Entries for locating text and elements

>> start

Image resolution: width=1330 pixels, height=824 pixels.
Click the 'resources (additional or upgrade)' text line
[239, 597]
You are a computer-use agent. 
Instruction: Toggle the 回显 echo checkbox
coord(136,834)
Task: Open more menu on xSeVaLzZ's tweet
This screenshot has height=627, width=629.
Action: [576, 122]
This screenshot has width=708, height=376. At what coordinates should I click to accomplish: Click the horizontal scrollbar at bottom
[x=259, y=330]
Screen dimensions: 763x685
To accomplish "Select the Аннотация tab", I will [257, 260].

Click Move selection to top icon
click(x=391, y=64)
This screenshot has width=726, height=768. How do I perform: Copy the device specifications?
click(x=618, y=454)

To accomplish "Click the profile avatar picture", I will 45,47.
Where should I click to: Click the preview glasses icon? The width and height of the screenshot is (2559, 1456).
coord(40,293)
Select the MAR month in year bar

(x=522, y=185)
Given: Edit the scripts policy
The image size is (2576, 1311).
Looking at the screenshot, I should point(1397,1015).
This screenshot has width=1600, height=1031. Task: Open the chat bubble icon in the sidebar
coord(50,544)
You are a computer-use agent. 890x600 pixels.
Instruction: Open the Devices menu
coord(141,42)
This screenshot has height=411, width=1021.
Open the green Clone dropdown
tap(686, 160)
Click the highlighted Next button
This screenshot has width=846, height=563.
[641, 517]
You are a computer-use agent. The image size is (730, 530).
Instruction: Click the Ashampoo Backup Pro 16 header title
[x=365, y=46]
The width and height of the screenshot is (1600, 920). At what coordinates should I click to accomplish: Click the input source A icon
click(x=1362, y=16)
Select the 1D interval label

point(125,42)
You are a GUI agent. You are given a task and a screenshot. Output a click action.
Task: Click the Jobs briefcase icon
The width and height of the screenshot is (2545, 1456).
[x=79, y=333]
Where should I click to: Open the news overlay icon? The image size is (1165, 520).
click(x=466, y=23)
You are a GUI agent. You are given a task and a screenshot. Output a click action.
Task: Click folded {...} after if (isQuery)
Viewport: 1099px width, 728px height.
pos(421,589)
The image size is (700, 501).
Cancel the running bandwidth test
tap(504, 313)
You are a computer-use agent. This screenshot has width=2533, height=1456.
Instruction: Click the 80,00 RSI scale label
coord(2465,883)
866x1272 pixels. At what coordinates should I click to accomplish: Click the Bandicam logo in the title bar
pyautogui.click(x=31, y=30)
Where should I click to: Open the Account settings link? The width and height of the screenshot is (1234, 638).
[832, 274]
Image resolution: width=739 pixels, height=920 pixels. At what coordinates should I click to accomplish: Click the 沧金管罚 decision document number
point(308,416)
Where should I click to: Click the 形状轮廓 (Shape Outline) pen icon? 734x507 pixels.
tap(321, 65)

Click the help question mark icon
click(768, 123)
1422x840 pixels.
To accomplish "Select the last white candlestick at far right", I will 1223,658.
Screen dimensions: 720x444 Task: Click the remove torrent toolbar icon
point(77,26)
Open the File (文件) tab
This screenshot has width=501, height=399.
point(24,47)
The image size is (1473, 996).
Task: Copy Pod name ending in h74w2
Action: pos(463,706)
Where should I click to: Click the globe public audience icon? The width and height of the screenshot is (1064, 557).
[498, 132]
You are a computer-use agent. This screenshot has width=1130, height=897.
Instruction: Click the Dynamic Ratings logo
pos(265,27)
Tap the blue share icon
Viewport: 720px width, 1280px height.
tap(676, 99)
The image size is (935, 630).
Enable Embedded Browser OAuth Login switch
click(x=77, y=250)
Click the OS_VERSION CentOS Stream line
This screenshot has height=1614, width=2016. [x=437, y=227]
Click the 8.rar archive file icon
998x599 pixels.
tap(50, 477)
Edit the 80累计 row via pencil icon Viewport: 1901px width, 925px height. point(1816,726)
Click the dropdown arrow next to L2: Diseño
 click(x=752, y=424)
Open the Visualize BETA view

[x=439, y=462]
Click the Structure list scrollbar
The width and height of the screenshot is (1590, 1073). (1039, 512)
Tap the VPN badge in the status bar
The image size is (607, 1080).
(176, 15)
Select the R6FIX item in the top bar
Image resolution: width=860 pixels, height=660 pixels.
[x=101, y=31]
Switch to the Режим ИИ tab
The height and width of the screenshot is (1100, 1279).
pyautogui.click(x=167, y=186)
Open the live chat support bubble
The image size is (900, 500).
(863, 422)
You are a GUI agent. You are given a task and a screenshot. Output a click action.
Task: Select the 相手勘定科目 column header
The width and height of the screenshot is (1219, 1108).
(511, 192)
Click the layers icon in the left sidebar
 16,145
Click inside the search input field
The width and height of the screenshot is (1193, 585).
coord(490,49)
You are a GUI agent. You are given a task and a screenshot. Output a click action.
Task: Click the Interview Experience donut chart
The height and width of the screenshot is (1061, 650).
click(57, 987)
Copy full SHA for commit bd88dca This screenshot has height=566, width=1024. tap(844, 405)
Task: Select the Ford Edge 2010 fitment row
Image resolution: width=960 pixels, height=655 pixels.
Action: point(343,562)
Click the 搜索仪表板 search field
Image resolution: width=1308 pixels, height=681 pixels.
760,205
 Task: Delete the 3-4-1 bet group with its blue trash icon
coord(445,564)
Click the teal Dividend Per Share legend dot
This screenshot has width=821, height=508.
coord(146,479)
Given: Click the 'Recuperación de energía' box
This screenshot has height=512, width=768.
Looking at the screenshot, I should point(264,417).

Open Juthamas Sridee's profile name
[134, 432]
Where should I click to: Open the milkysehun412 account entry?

>> end

## [What is required]
Reproduce every one of the rows above word for word, with nothing changed or left out.

## [Worked answer]
Image resolution: width=1330 pixels, height=824 pixels.
Click the 'resources (additional or upgrade)' text line
[239, 597]
You are a computer-use agent. 
Instruction: Toggle the 回显 echo checkbox
coord(136,834)
Task: Open more menu on xSeVaLzZ's tweet
This screenshot has height=627, width=629.
Action: [576, 122]
This screenshot has width=708, height=376. At what coordinates should I click to accomplish: Click the horizontal scrollbar at bottom
[x=259, y=330]
Screen dimensions: 763x685
To accomplish "Select the Аннотация tab", I will [257, 260].

Click Move selection to top icon
click(x=391, y=64)
This screenshot has width=726, height=768. How do I perform: Copy the device specifications?
click(x=618, y=454)

To accomplish "Click the profile avatar picture", I will 45,47.
Where should I click to: Click the preview glasses icon? The width and height of the screenshot is (2559, 1456).
coord(40,293)
Select the MAR month in year bar

(x=522, y=185)
Given: Edit the scripts policy
The image size is (2576, 1311).
Looking at the screenshot, I should point(1397,1015).
This screenshot has width=1600, height=1031. Task: Open the chat bubble icon in the sidebar
coord(50,544)
You are a computer-use agent. 890x600 pixels.
Instruction: Open the Devices menu
coord(141,42)
This screenshot has height=411, width=1021.
Open the green Clone dropdown
tap(686, 160)
Click the highlighted Next button
This screenshot has width=846, height=563.
[641, 517]
You are a computer-use agent. The image size is (730, 530).
Instruction: Click the Ashampoo Backup Pro 16 header title
[x=365, y=46]
The width and height of the screenshot is (1600, 920). At what coordinates should I click to accomplish: Click the input source A icon
click(x=1362, y=16)
Select the 1D interval label

point(125,42)
You are a GUI agent. You are given a task and a screenshot. Output a click action.
Task: Click the Jobs briefcase icon
The width and height of the screenshot is (2545, 1456).
[x=79, y=333]
Where should I click to: Open the news overlay icon? The image size is (1165, 520).
click(x=466, y=23)
You are a GUI agent. You are given a task and a screenshot. Output a click action.
Task: Click folded {...} after if (isQuery)
Viewport: 1099px width, 728px height.
pos(421,589)
The image size is (700, 501).
Cancel the running bandwidth test
tap(504, 313)
You are a computer-use agent. This screenshot has width=2533, height=1456.
Instruction: Click the 80,00 RSI scale label
coord(2465,883)
866x1272 pixels. At what coordinates should I click to accomplish: Click the Bandicam logo in the title bar
pyautogui.click(x=31, y=30)
Where should I click to: Open the Account settings link? The width and height of the screenshot is (1234, 638).
[832, 274]
Image resolution: width=739 pixels, height=920 pixels. At what coordinates should I click to accomplish: Click the 沧金管罚 decision document number
point(308,416)
Where should I click to: Click the 形状轮廓 (Shape Outline) pen icon? 734x507 pixels.
tap(321, 65)

Click the help question mark icon
click(768, 123)
1422x840 pixels.
To accomplish "Select the last white candlestick at far right", I will 1223,658.
Screen dimensions: 720x444 Task: Click the remove torrent toolbar icon
point(77,26)
Open the File (文件) tab
This screenshot has width=501, height=399.
point(24,47)
The image size is (1473, 996).
Task: Copy Pod name ending in h74w2
Action: pos(463,706)
Where should I click to: Click the globe public audience icon? The width and height of the screenshot is (1064, 557).
[498, 132]
You are a computer-use agent. This screenshot has width=1130, height=897.
Instruction: Click the Dynamic Ratings logo
pos(265,27)
Tap the blue share icon
Viewport: 720px width, 1280px height.
tap(676, 99)
The image size is (935, 630).
Enable Embedded Browser OAuth Login switch
click(x=77, y=250)
Click the OS_VERSION CentOS Stream line
This screenshot has height=1614, width=2016. [x=437, y=227]
Click the 8.rar archive file icon
998x599 pixels.
tap(50, 477)
Edit the 80累计 row via pencil icon Viewport: 1901px width, 925px height. point(1816,726)
Click the dropdown arrow next to L2: Diseño
 click(x=752, y=424)
Open the Visualize BETA view

[x=439, y=462]
Click the Structure list scrollbar
The width and height of the screenshot is (1590, 1073). (1039, 512)
Tap the VPN badge in the status bar
The image size is (607, 1080).
(176, 15)
Select the R6FIX item in the top bar
Image resolution: width=860 pixels, height=660 pixels.
[x=101, y=31]
Switch to the Режим ИИ tab
The height and width of the screenshot is (1100, 1279).
pyautogui.click(x=167, y=186)
Open the live chat support bubble
The image size is (900, 500).
(863, 422)
You are a GUI agent. You are given a task and a screenshot. Output a click action.
Task: Select the 相手勘定科目 column header
The width and height of the screenshot is (1219, 1108).
(511, 192)
Click the layers icon in the left sidebar
 16,145
Click inside the search input field
The width and height of the screenshot is (1193, 585).
coord(490,49)
You are a GUI agent. You are given a task and a screenshot. Output a click action.
Task: Click the Interview Experience donut chart
The height and width of the screenshot is (1061, 650).
click(57, 987)
Copy full SHA for commit bd88dca This screenshot has height=566, width=1024. tap(844, 405)
Task: Select the Ford Edge 2010 fitment row
Image resolution: width=960 pixels, height=655 pixels.
Action: point(343,562)
Click the 搜索仪表板 search field
Image resolution: width=1308 pixels, height=681 pixels.
760,205
 Task: Delete the 3-4-1 bet group with its blue trash icon
coord(445,564)
Click the teal Dividend Per Share legend dot
This screenshot has width=821, height=508.
coord(146,479)
Given: Click the 'Recuperación de energía' box
This screenshot has height=512, width=768.
Looking at the screenshot, I should point(264,417).

Open Juthamas Sridee's profile name
[134, 432]
Where should I click to: Open the milkysehun412 account entry?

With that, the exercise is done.